Por su parte, familiares de Florencia (14) se concentraron esta mañana frente al galpón donde ocurrió el doble femicidio situado en avenida de Mayo 2080, de Ramos Mejía, donde volvieron a reclamar Justicia y apuntaron contra Perrone.

José, padrastro de «Floppy», dijo que su hija «luchó para que no la violaran» y calificó al autor del hecho «como una hiena, lo peor que puede llegar a haber».

Además, cuestionó a «quienes tenían que controlar a esta persona y que no lo hicieron. Por qué no estaba preso este hombre».

Es que, según fuentes judiciales, actualmente pesaba sobre Perrone una denuncia por «abuso sexual» efectuada el 1 de julio de 2015 por una hija menor de edad, en la Unidad Funcional de Instrucción (UFI) descentralizada 1 de Ezeiza.
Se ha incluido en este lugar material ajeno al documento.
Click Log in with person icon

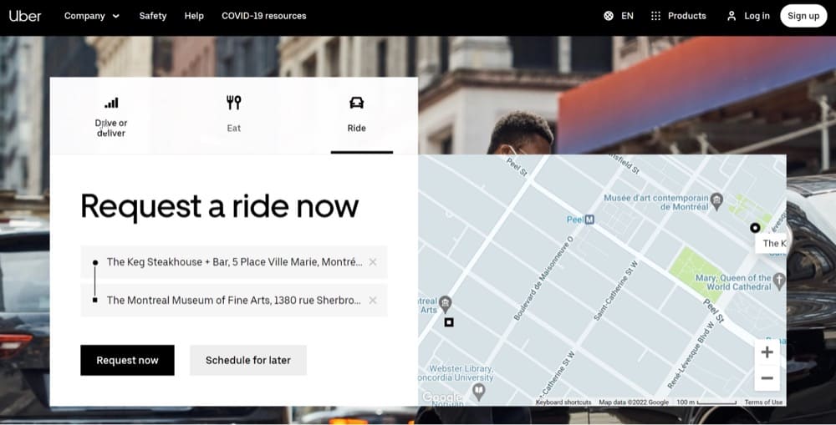point(748,16)
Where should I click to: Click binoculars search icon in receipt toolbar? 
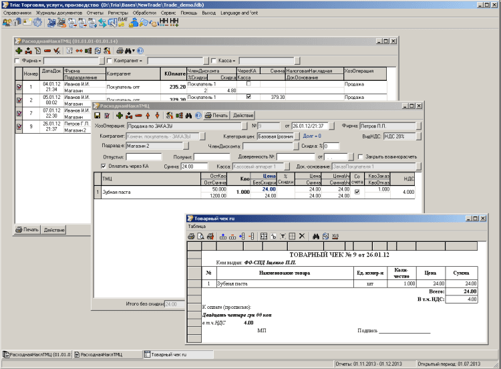pos(316,236)
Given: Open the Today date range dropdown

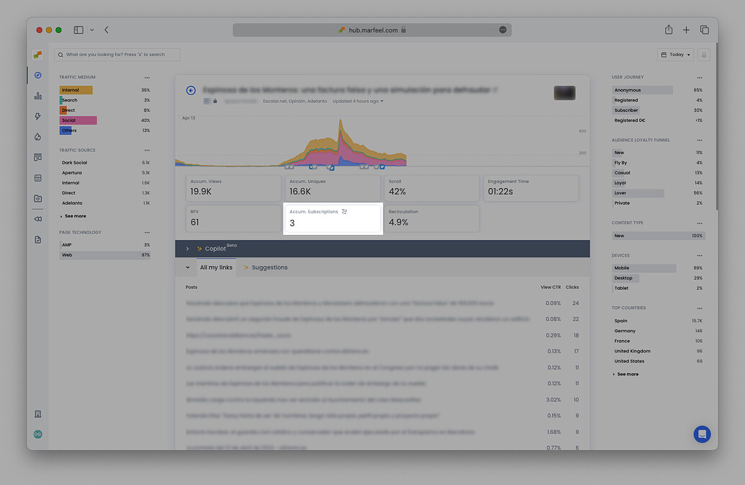Looking at the screenshot, I should point(674,54).
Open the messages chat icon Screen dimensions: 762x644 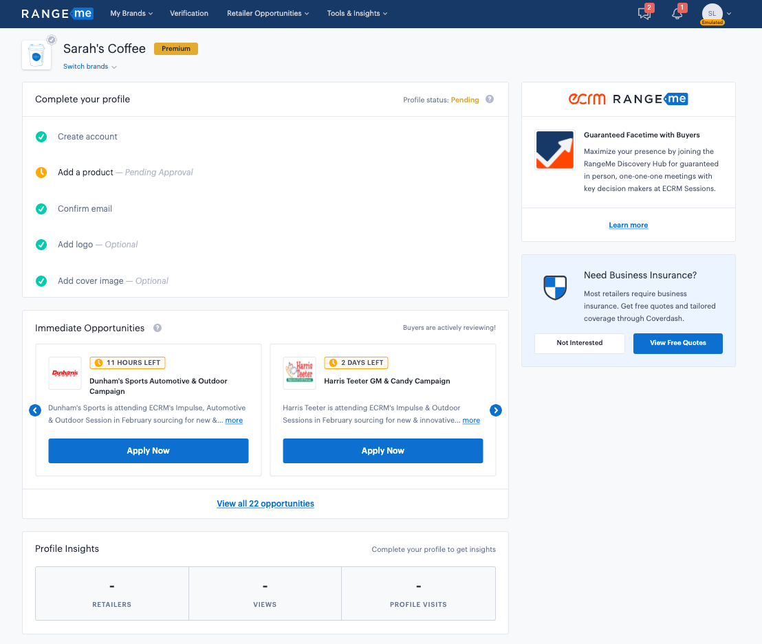coord(644,14)
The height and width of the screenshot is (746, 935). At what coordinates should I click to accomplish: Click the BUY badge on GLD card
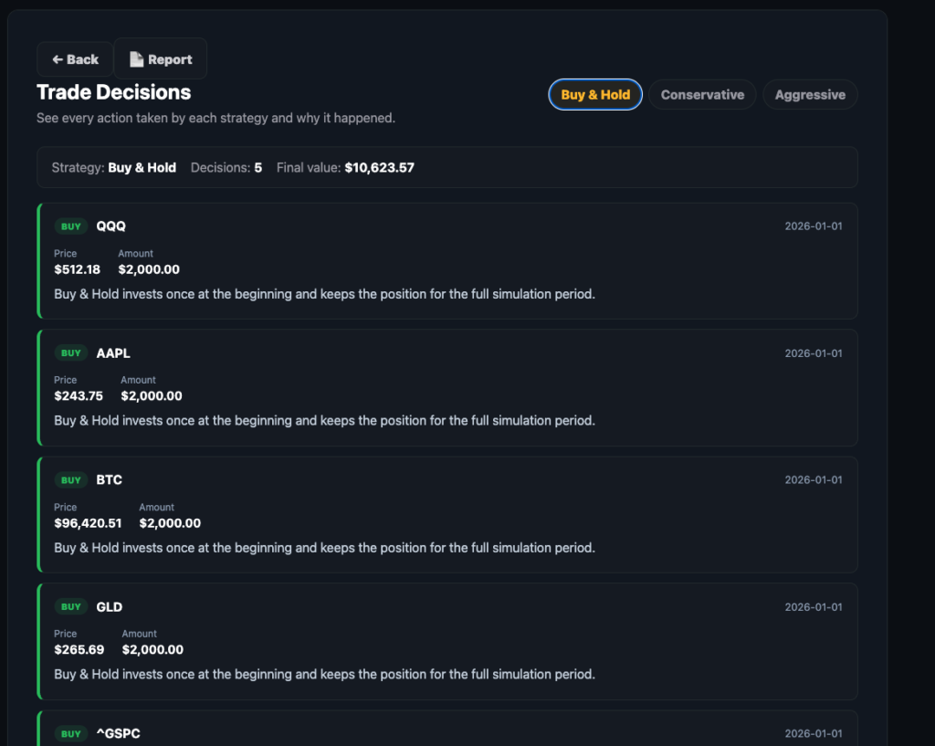[x=71, y=606]
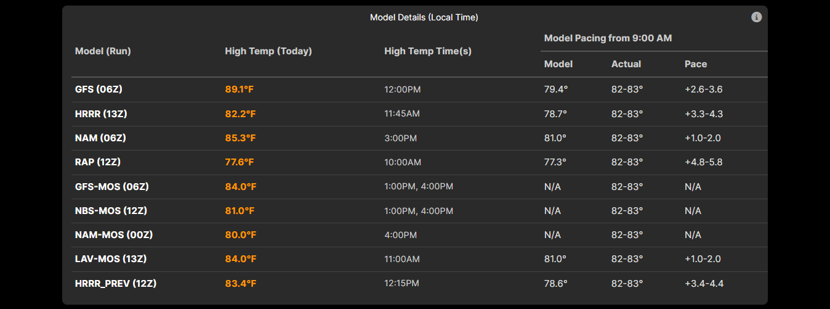The width and height of the screenshot is (830, 309).
Task: Click the NAM-MOS (00Z) model label
Action: (x=114, y=235)
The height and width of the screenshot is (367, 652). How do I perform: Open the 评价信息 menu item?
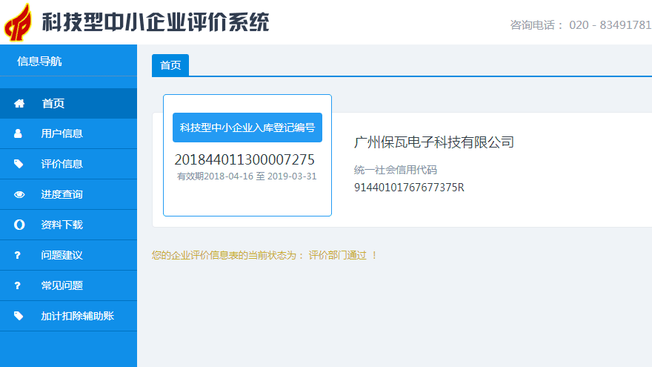click(61, 165)
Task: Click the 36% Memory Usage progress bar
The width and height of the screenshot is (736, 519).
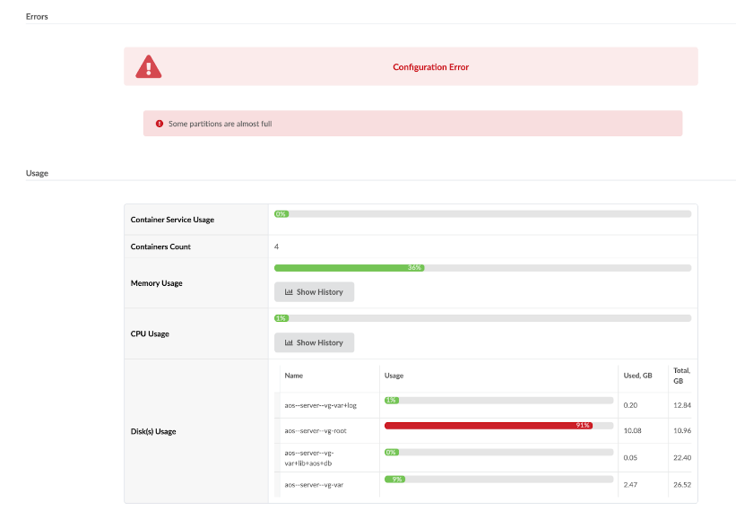Action: point(482,268)
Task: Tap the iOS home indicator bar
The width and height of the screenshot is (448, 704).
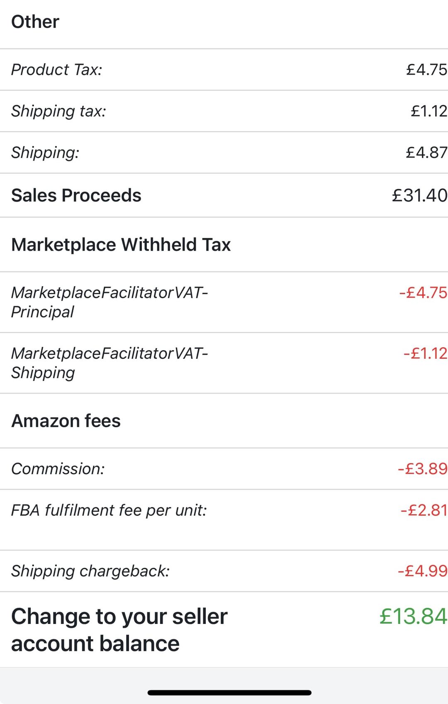Action: 229,692

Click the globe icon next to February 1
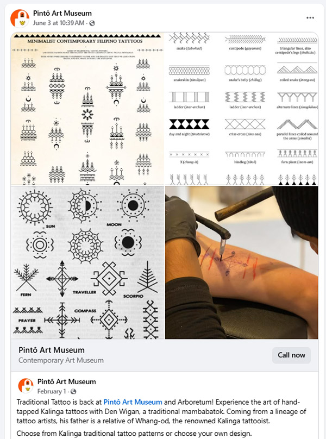coord(73,391)
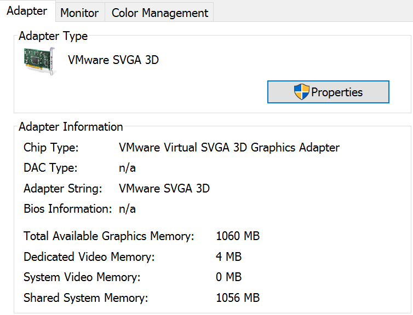Click Shared System Memory label
This screenshot has height=315, width=413.
[x=86, y=298]
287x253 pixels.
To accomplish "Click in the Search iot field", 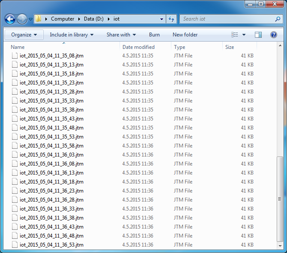I will (227, 19).
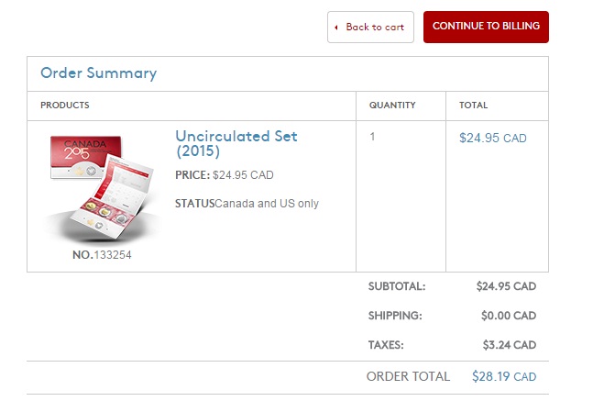Click the ORDER TOTAL label
This screenshot has width=615, height=401.
click(x=408, y=376)
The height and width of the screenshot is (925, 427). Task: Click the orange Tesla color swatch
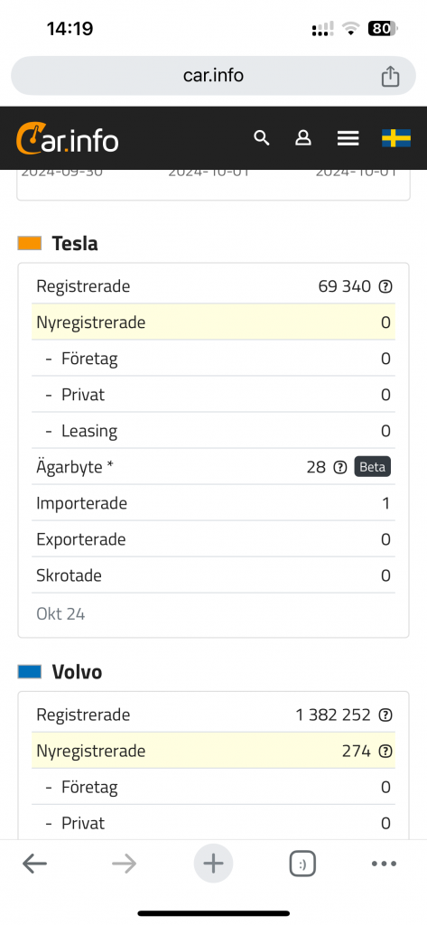point(30,243)
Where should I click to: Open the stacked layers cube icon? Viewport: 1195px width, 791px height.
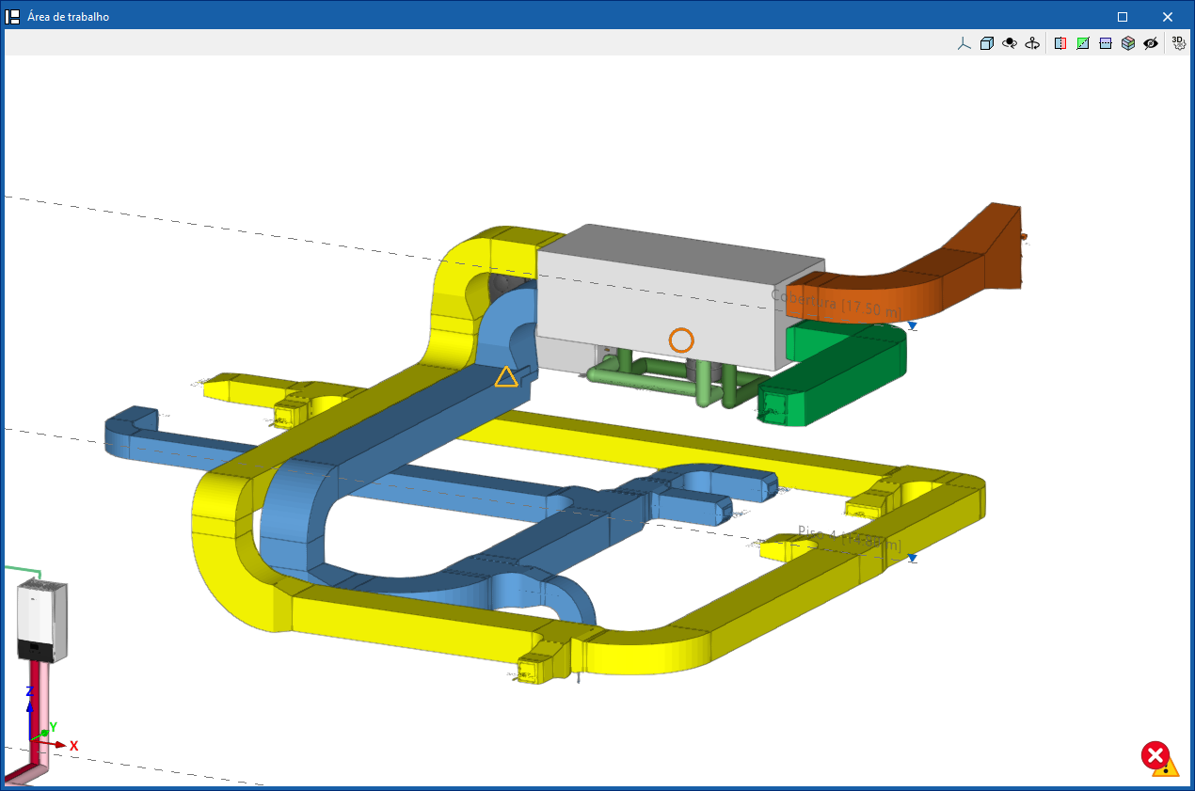pos(1128,43)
«Esa causa está en curso y en la Asesoría de Menores Incapaces que tiene que resolver sobre un pedido para realizar una Cámara Gesell con la denunciante», precisó un vocero judicial que confirmó que Perrone purgó condena por tentativa de homicidio simple y hurto calificado hasta 1999 cuando salió del penal de Olmos.

«Que quede preso de por vida. Así yo estaré tranquila», expresó la madre de Florencia.

El hecho fue descubierto el viernes, en el galpón de avenida de Mayo 2080, adonde la Policía fue a buscar a Ramos (26), quien no había ido a retirar de la escuela a sus hijos de 7 y 9 años, lo que preocupó a las autoridades escolares que denunciaron lo ocurrido.

Al llegar al lugar, donde la víctima residía, los efectivos se encontraron con la puerta cerrada con llave, decidieron forzarla y descubrieron los cadáveres de Ramos y «Flopy».

Según las autopsias, ambas fueron atadas, violadas y estranguladas y se presume que fueron drogadas antes de ser atacadas porque no se observaron signos de defensa, lo cual quedará confirmado recién cuando se finalicen los estudios toxicológicos.